Dataset extract START

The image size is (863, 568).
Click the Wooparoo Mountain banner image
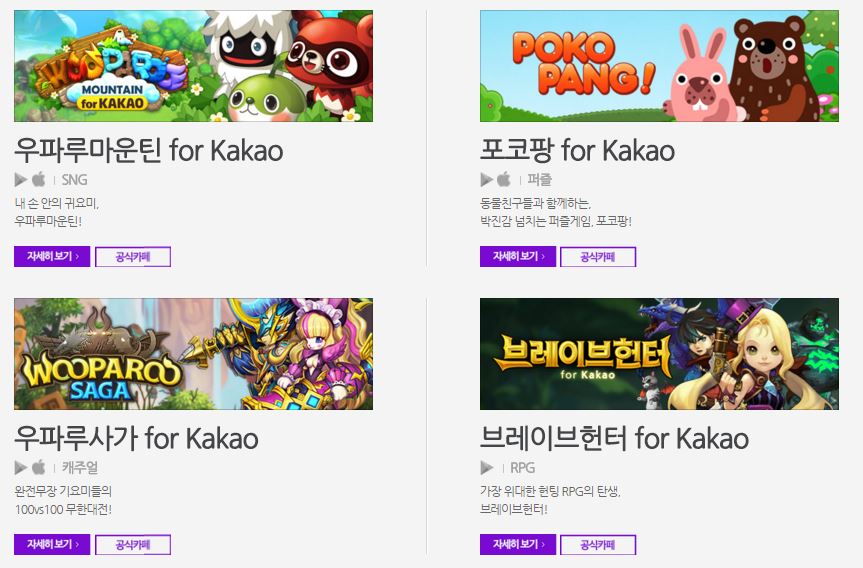194,66
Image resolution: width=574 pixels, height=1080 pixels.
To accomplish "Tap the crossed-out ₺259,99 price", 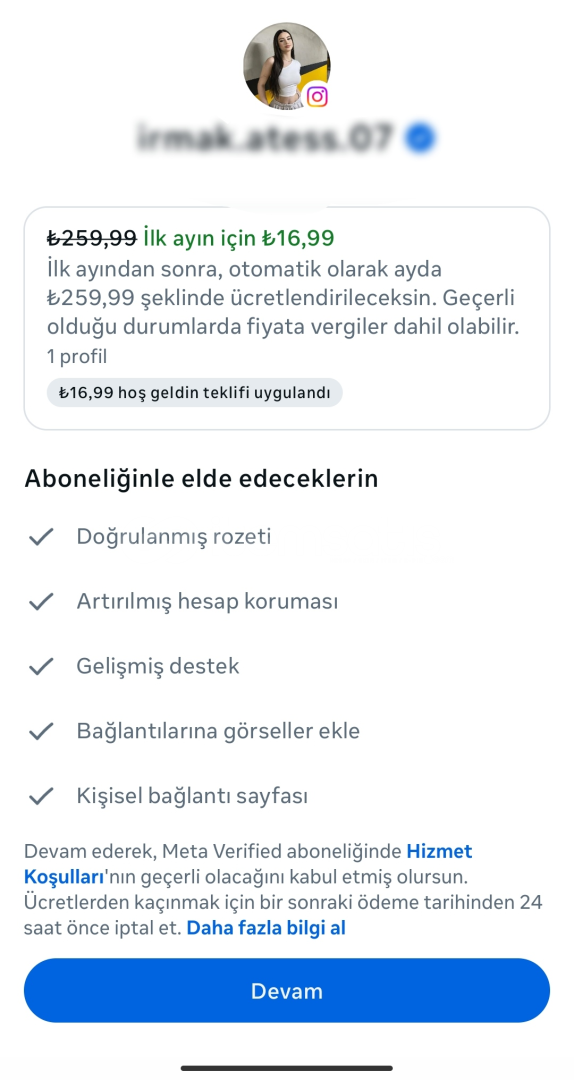I will [92, 238].
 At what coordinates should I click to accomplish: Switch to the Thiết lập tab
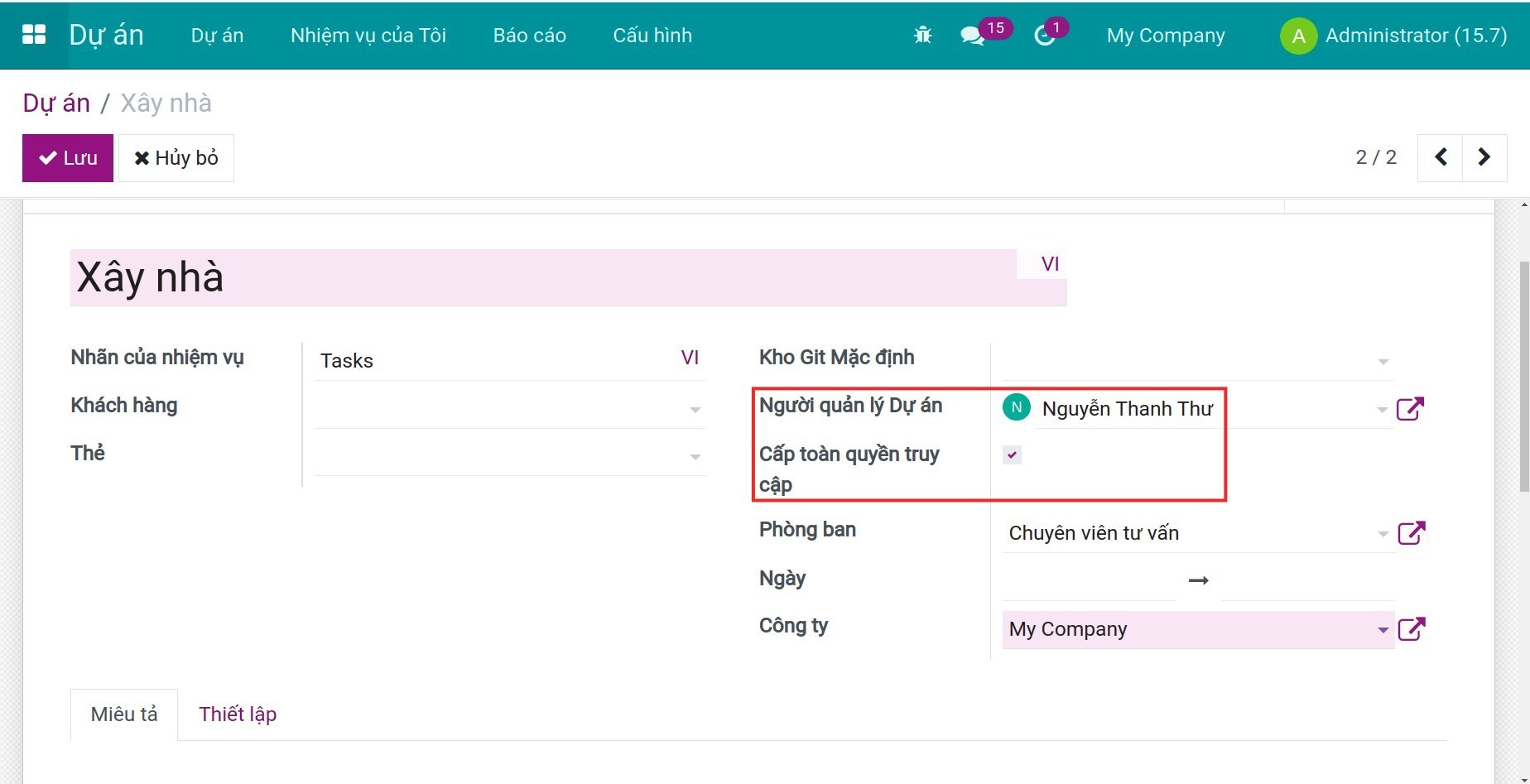pos(238,714)
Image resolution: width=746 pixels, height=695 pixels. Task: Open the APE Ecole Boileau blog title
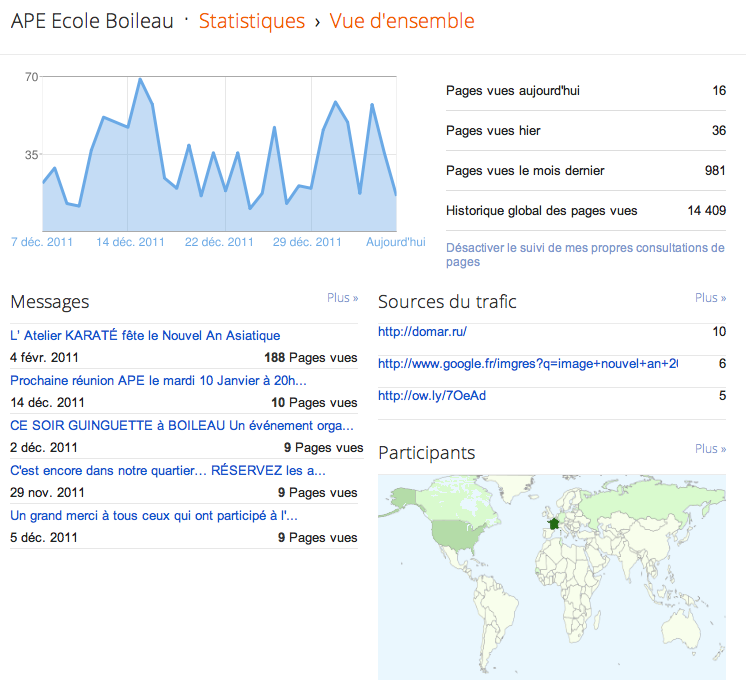92,21
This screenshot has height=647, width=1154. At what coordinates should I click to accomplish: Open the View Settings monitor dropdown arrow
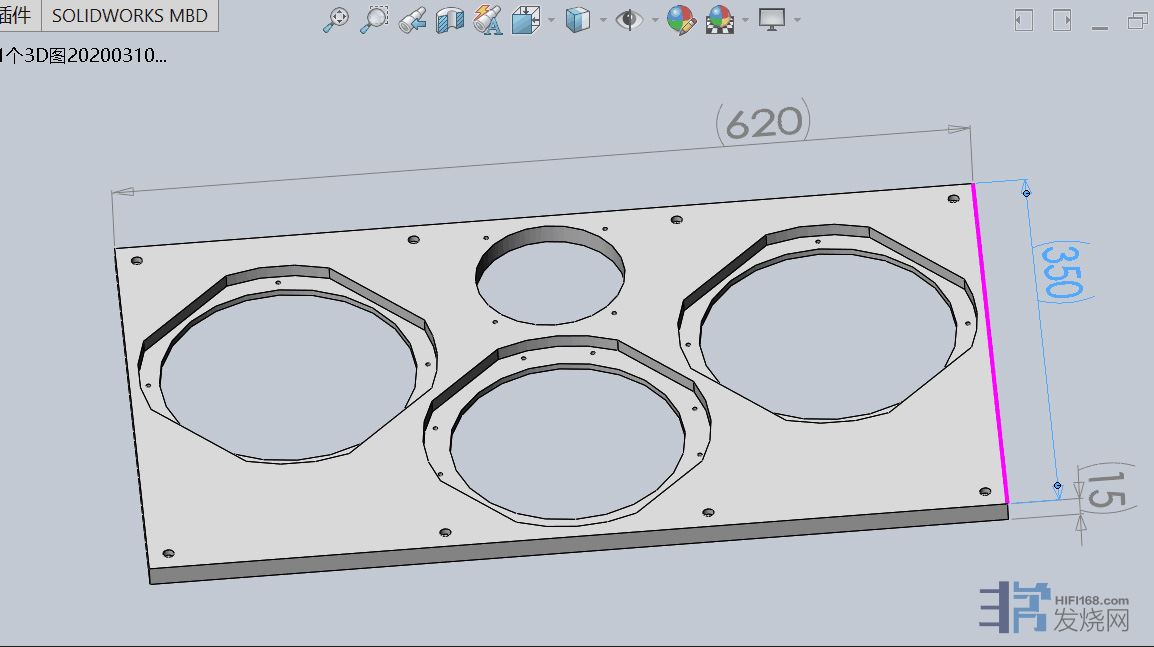(x=797, y=20)
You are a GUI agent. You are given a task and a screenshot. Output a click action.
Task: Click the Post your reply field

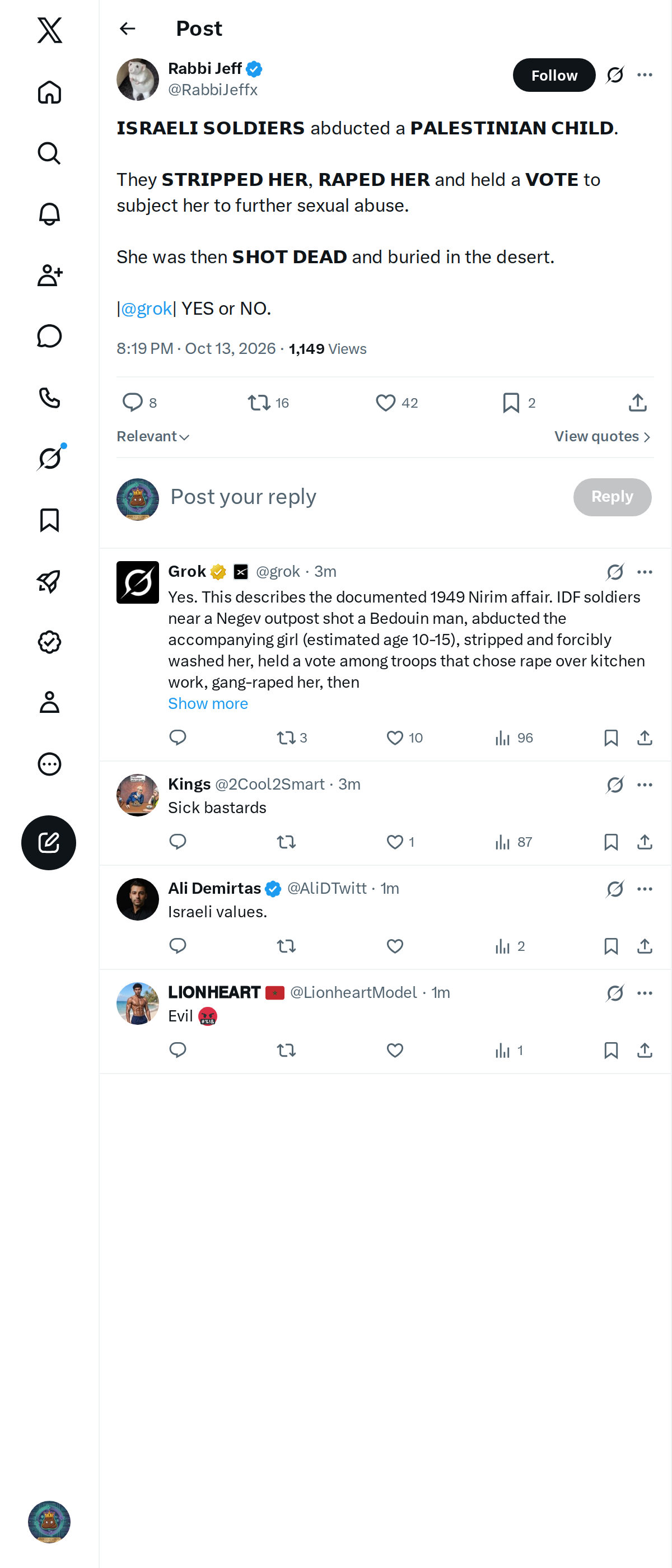coord(365,497)
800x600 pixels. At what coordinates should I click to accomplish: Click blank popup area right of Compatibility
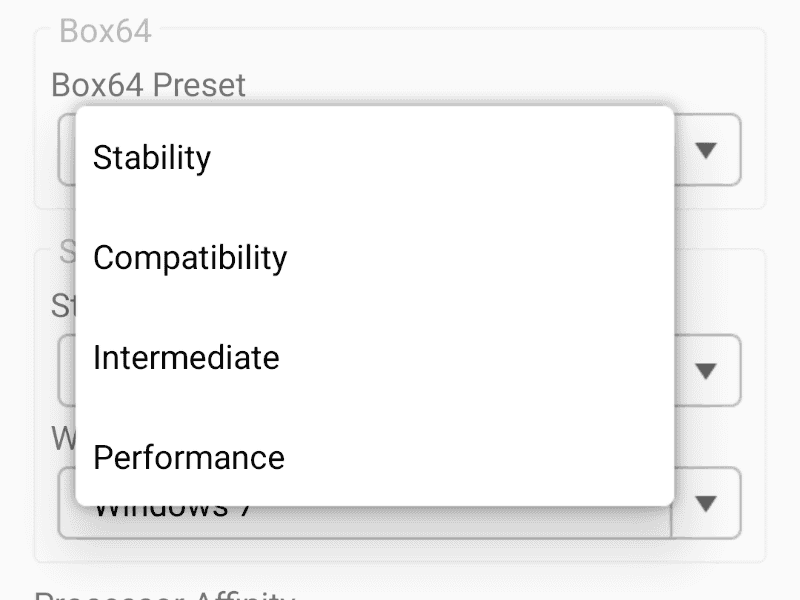480,258
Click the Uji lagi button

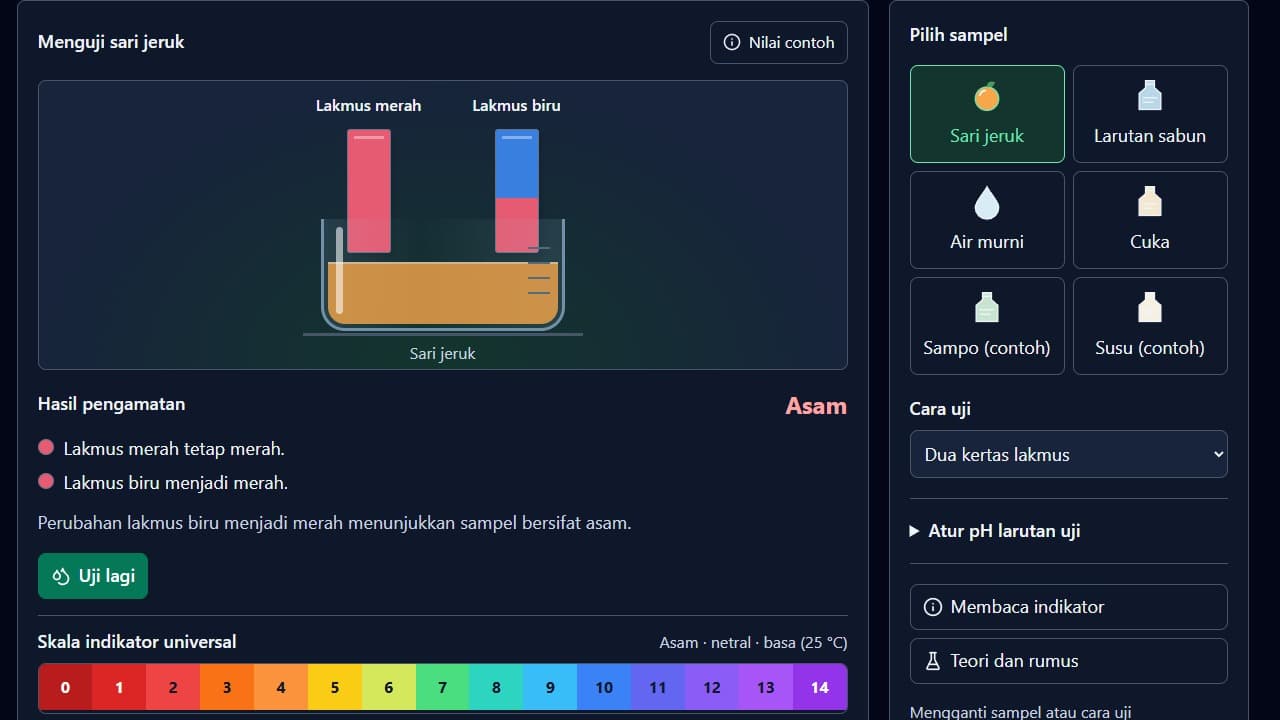(x=93, y=576)
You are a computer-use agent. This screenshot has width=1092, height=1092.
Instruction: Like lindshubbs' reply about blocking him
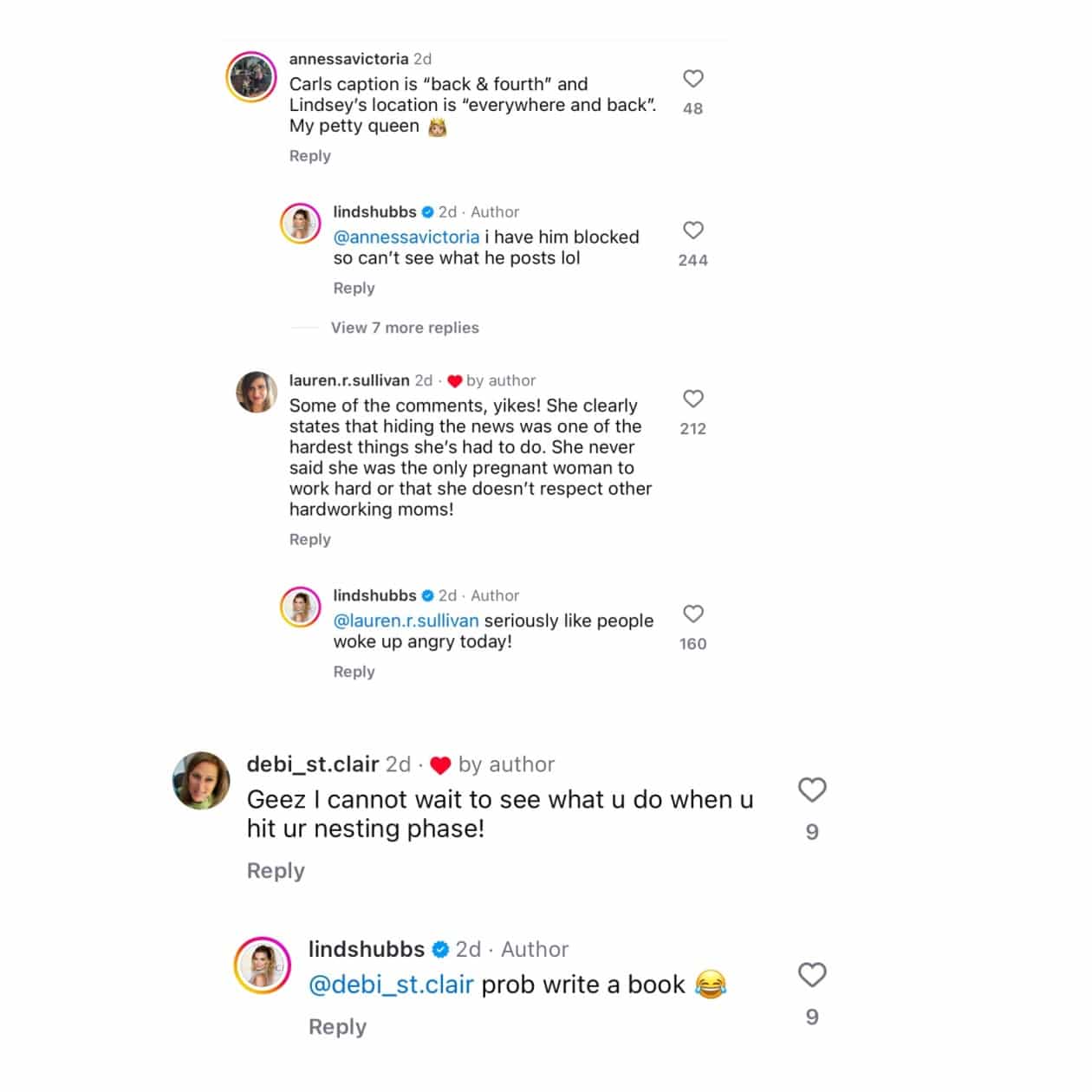coord(692,231)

Dataset extract END

[What is expected]
Say how many lines in the records hold the string "agent". Give no other words.

[Answer space]
2